Validation set

Machine learning data is divided into three categories: training sets, validation sets, and test sets. When I first looked at TensorFlow, I never understood what validation sets were for.

If we need to choose between 10 polynomials of different degrees, the training set is the parameter θ of each formula of the training parameter, and the verification set is used to select which formula has the smallest error. Because the parameters are trained by training set, it will be inaccurate to compare which formula has the smallest error with the data of training set.

General training set accounted for 60% of the data, validation set and test set 20% each.

Error and polynomial degree

The figure shows the relationship between training set cost error and validation set cost error and polynomial number.

For the training set, when D is small, the fitting degree of the model is low and the error is large. With the increase of D, the error is smaller and the fitting degree is higher and higher. (It will overfit in the end, but the error of the cost function for the training set is always smaller).

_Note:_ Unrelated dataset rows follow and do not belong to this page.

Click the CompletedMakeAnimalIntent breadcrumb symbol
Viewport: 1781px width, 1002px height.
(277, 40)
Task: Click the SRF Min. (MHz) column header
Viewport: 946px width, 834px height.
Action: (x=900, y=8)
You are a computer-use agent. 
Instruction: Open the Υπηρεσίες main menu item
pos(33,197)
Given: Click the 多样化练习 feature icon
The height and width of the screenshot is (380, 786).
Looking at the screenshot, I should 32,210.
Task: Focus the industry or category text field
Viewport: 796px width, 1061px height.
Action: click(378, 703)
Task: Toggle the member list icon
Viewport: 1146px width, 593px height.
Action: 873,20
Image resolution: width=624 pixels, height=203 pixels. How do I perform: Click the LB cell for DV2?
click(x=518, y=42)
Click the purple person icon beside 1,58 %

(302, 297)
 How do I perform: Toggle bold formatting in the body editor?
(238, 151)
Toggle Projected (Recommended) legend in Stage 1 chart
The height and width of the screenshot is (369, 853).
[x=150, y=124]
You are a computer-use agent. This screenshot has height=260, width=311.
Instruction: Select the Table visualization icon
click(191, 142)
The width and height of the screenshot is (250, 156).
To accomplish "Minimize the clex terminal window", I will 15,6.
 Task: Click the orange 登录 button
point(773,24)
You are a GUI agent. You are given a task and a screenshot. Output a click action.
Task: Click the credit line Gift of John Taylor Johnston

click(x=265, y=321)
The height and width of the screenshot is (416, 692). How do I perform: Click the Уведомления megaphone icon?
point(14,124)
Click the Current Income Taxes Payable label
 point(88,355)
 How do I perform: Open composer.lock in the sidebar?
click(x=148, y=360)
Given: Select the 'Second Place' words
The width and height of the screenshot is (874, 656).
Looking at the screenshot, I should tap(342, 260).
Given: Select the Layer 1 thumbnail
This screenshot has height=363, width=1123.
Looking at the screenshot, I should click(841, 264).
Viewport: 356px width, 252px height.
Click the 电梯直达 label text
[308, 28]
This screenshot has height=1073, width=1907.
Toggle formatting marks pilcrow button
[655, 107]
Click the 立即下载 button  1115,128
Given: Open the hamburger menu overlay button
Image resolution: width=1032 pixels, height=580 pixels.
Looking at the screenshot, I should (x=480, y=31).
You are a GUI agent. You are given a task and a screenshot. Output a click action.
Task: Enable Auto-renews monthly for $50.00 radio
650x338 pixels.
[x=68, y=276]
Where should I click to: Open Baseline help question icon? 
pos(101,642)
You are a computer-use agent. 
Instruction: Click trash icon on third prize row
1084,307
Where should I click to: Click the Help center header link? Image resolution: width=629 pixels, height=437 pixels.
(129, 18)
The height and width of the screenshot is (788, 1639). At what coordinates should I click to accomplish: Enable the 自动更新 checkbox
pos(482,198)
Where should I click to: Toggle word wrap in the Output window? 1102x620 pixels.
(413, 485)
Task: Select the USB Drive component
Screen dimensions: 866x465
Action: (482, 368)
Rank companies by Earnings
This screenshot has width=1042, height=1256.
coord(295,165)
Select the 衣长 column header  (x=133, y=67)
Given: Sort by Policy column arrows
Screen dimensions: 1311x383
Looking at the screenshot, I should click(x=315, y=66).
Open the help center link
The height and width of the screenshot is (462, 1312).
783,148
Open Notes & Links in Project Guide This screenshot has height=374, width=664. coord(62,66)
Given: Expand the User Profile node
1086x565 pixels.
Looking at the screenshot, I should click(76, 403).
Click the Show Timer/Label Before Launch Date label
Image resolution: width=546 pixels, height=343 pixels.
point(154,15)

For the cross validation set, when D is small, the fitting degree is low and the error is large. With the increase of D, the error becomes smaller, and then due to overfitting, the error will increase again.

When the training set error and validation set error are approximate: deviation (underfitting) Validation set error is much larger than training set error: variance (overfitting)

Regularization and bias/variance

Regularization methods are often used to prevent overfitting, so similar problems should be considered in the selection of parameters.

The larger λ is, the less overfitting will occur.

The choice of lambda is usually 0 to 10 of the present 2 times the relationship between value (such as: 0,0.01, 0.02, 0.04, 0.08, 0.15, 0.32, 0.64, 1.28, 2.56, 5.12, 10 a total of 12)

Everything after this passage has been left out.